Was it a secret military exercise, the beginning of the Mayan prophesy or an alien invasion?
A loud boom, heard by Pocono residents and others throughout northeastern Pennsylvania the night of March 30, remains a mystery.
The boom, heard at about 10:10 p.m., shook cars and houses from Long Pond to Bushkill.
Pocono Record readers at the time speculated it was a tanker wreck on Interstates 80 or 380, a bunch of semi-trucks rolling down a quiet street or an exploding meth lab.
Some residents reported a bright flash in the sky that didn't appear to be lightning just before the blast.
But most readers agreed the sound was no routine thunder.
What it wasn't
One thing it probably wasn't was an earthquake.
The U.S. Geological Survey noted five reportable earthquakes worldwide between 10:02 and 10:22 p.m. The closest to the Poconos was a 1.6 magnitude quake in Seeley, Calif., more than 2,800 miles from northeastern Pennsylvania.
Ohio meteorologist and Pocono weather expert Ben Gelber said the sonic boom was probably due to thunderstorms.
"A similar boom was heard in Honesdale, which rules out a local explosion of some kind," he said. "Acoustic 'shock waves' triggered by a lightning flash trapped in a cold surface can be uncommonly and frighteningly loud."

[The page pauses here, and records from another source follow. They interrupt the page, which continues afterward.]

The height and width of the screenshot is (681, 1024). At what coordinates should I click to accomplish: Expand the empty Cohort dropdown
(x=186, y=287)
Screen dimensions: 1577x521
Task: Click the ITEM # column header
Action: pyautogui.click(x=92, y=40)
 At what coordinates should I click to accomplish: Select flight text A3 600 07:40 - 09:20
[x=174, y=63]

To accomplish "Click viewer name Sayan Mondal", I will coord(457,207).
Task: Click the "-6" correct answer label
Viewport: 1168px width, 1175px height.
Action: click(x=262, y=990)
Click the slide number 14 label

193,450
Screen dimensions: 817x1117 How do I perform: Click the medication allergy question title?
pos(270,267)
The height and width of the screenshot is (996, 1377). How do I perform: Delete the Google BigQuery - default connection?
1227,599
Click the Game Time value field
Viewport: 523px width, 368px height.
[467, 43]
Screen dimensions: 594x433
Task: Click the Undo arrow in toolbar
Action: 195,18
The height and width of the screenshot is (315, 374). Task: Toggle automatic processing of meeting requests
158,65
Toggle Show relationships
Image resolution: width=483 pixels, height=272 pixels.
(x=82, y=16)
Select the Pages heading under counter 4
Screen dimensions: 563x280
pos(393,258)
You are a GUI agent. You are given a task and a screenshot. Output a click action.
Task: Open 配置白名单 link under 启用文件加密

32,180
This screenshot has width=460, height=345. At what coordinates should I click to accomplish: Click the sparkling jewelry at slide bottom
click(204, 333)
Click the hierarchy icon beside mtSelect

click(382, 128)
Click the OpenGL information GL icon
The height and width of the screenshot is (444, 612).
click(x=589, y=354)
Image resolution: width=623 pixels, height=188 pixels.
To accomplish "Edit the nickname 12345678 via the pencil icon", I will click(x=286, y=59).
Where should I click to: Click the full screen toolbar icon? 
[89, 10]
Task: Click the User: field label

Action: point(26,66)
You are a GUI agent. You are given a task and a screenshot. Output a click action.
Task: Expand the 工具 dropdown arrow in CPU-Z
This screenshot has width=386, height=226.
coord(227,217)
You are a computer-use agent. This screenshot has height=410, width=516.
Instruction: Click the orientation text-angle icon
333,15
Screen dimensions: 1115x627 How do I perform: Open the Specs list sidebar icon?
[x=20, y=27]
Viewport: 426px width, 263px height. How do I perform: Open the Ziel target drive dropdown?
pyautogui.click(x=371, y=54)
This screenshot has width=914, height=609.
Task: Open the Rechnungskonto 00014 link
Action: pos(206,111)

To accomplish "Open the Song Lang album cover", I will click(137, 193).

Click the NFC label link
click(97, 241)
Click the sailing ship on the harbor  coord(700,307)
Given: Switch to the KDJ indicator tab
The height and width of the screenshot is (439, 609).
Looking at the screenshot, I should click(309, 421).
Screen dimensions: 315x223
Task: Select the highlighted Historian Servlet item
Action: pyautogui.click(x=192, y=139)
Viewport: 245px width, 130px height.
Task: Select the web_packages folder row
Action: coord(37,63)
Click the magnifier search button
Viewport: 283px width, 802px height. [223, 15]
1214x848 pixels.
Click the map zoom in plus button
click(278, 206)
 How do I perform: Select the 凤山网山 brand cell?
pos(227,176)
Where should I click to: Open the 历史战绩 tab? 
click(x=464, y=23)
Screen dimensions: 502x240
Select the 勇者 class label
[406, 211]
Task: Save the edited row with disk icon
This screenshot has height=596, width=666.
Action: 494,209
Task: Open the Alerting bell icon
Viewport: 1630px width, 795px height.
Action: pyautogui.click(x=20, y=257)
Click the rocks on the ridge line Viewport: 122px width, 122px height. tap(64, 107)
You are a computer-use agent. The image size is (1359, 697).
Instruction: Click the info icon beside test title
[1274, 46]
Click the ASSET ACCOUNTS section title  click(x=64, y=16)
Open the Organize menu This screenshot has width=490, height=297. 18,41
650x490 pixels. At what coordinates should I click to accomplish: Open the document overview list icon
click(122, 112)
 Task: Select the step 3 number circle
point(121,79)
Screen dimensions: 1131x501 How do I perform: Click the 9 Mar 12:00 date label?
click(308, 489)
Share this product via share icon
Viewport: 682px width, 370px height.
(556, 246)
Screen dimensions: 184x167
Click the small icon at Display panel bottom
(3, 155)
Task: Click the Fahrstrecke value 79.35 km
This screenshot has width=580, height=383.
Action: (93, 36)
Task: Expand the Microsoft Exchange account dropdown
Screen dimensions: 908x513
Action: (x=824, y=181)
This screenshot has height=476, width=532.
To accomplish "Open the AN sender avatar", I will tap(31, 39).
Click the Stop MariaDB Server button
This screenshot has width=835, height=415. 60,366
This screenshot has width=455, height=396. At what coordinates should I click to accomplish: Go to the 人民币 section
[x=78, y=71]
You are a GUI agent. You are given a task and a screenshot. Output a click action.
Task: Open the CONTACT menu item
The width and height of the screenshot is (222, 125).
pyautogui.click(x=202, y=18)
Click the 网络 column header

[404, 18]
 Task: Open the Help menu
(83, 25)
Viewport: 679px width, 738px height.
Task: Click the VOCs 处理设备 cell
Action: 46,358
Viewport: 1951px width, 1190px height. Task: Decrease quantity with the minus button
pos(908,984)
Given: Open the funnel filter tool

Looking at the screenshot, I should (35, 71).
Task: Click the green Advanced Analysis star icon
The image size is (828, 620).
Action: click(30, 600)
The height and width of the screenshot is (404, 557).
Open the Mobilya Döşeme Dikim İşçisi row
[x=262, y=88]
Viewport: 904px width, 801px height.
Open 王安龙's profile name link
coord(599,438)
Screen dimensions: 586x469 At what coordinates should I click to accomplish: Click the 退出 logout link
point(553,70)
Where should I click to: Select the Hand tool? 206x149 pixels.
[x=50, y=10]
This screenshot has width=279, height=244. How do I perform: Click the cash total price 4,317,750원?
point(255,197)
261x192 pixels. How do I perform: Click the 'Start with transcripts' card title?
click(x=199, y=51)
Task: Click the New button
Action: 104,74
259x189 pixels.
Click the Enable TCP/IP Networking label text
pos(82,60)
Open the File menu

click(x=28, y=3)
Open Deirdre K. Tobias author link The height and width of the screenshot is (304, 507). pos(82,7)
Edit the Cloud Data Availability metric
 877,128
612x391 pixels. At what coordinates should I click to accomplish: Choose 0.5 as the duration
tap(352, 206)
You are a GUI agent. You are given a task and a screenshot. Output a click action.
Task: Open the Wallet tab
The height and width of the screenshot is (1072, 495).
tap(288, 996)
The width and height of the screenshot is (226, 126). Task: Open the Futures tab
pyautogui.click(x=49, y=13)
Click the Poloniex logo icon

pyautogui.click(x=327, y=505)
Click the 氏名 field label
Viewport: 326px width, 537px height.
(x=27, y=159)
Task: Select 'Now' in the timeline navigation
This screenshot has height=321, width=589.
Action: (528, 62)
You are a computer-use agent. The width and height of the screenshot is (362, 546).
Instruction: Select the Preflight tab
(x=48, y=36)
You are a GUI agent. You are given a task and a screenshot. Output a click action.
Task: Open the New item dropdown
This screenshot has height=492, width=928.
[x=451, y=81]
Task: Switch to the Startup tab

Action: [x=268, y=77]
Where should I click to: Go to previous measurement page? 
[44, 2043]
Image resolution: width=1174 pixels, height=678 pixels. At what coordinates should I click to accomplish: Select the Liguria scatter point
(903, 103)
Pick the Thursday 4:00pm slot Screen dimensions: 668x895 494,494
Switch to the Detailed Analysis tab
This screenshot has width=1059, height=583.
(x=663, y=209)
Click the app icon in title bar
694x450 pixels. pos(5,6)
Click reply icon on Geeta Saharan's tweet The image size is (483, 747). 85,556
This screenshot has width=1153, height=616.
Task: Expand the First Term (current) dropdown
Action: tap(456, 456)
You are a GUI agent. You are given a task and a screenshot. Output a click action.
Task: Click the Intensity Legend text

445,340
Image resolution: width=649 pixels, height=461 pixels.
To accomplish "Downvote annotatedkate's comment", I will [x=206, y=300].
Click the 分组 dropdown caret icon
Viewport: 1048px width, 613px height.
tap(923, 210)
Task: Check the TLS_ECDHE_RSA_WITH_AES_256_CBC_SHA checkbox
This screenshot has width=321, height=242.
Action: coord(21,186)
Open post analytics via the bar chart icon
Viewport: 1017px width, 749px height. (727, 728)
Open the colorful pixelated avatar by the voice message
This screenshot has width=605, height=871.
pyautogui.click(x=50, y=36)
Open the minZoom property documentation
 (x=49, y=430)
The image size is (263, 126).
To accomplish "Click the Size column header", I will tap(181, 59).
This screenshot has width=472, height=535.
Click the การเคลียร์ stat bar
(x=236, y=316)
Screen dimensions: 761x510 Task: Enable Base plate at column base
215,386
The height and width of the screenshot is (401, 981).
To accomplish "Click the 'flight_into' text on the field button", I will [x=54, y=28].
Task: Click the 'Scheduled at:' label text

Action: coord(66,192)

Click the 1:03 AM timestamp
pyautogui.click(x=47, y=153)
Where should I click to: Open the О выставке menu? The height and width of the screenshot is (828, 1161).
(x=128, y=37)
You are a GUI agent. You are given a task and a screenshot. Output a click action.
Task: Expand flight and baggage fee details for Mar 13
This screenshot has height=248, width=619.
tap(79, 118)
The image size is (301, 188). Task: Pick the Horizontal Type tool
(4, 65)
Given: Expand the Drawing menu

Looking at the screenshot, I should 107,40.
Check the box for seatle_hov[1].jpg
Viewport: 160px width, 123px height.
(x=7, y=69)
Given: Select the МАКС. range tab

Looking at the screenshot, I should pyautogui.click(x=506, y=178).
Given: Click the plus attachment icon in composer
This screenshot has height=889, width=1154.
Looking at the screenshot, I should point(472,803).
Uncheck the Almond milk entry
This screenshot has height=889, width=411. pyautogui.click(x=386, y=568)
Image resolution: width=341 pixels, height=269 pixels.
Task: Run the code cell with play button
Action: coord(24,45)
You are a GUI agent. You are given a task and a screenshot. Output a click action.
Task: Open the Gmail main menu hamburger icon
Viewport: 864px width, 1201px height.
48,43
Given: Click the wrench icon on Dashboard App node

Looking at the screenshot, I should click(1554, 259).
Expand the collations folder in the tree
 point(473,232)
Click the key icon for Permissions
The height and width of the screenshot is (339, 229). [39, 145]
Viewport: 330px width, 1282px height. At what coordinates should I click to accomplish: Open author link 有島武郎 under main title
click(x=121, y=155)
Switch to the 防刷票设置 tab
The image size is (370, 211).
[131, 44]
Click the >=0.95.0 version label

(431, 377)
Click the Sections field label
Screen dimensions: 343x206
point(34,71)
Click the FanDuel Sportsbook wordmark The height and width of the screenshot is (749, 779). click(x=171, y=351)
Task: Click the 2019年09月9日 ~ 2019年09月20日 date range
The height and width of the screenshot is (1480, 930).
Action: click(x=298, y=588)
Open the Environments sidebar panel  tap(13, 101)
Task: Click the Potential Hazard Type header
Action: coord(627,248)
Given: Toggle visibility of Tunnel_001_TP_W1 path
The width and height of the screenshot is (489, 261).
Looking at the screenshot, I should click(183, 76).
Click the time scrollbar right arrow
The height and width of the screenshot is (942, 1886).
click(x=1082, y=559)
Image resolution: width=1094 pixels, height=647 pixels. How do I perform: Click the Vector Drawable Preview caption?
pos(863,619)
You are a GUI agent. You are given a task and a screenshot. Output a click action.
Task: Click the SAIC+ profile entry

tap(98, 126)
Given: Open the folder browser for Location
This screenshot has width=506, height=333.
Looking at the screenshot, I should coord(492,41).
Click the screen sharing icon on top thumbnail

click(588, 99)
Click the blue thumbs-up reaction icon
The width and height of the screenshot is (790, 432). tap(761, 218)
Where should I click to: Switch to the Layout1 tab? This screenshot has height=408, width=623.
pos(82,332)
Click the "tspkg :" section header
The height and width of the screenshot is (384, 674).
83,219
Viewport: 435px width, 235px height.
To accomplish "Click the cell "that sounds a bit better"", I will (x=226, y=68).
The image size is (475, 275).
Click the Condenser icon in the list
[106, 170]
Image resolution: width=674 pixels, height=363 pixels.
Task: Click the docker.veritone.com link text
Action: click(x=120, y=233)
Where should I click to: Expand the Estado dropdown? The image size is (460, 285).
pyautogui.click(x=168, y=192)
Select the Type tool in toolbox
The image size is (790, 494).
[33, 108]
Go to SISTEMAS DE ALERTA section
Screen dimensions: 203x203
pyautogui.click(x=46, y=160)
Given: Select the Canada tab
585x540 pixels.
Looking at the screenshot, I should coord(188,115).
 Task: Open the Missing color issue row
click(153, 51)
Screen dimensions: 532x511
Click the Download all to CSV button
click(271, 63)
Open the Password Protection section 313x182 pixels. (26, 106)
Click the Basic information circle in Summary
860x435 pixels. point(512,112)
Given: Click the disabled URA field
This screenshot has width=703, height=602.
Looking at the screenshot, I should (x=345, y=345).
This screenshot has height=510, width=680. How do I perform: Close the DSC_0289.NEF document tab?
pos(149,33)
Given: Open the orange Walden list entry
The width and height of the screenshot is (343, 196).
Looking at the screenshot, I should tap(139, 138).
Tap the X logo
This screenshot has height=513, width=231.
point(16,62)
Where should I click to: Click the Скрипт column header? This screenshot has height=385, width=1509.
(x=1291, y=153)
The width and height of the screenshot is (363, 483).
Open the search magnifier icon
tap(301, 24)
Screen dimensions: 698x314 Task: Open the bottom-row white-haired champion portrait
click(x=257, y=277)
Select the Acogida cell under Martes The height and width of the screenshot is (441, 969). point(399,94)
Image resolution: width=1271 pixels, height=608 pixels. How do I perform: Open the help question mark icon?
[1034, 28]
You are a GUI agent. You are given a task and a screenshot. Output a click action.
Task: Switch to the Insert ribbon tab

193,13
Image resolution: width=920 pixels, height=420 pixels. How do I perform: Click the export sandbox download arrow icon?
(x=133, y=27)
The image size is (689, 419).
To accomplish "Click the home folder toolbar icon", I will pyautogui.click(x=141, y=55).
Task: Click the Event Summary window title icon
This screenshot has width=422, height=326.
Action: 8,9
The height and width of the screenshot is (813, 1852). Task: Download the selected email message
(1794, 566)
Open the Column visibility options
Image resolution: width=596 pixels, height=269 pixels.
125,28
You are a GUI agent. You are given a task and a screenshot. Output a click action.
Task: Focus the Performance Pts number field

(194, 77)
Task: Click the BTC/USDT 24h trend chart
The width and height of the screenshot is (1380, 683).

Temperature readings that night were in the low 40s.
Thunder has been known to crack wood and shatter windows in extreme circumstances, according to Gelber. The sound waves are refracted or trapped in the lowest layers of the atmosphere just above us.
"The timing with storms present, a preceding flash and sonic boom reports separated by 45 miles fit with scattered thunderstorms along a warm front overrunning cold air near the ground," he said.
An astronomer Gelber consulted said there was a remote chance that a fragmenting meteoroid could have been responsible for a sonic boom as it passed through a thicker atmosphere closer to the surface.
"This would be a rare situation, and almost certainly would have left some magnetized fragments locally for such a large explosion to occur, and simultaneously during a thunderstorm. However, this would likely not account for the sonic boom around Honesdale," Gelber said.
The Poconos are not alone in unexplained noises.
A small New England community has been beleaguered by mysterious blasts for more than 300 years, baffling scientists and residents, according to published accounts.
The town, Moodus, Conn., is about 30 miles outside of Hartford with a 2010 population of 1,413.
The Wangunk Indian tribe lived in the area during the middle and later parts of the second millennium. The town's name was derived from the Indian word meaning "place of noises."
For hundreds of years, residents spoke of unexplained underground thumps and thunders. They are reported to occur in a particular place about a mile deep and a few hundred yards wide.
The Wangunk tribe believed the booms were made by a spirit angered by the European colonists settling in the area. The settlers blamed the noises on the battle sounds of good and evil witches fighting for their puritanical souls.
Investigators have been unable to explain the noises, which could disappear for a decade at a time.
Geophysicists blamed "microquakes," which occur periodically, but that didn't really explain why they would make noises that sound like distant thunder or cannon fire.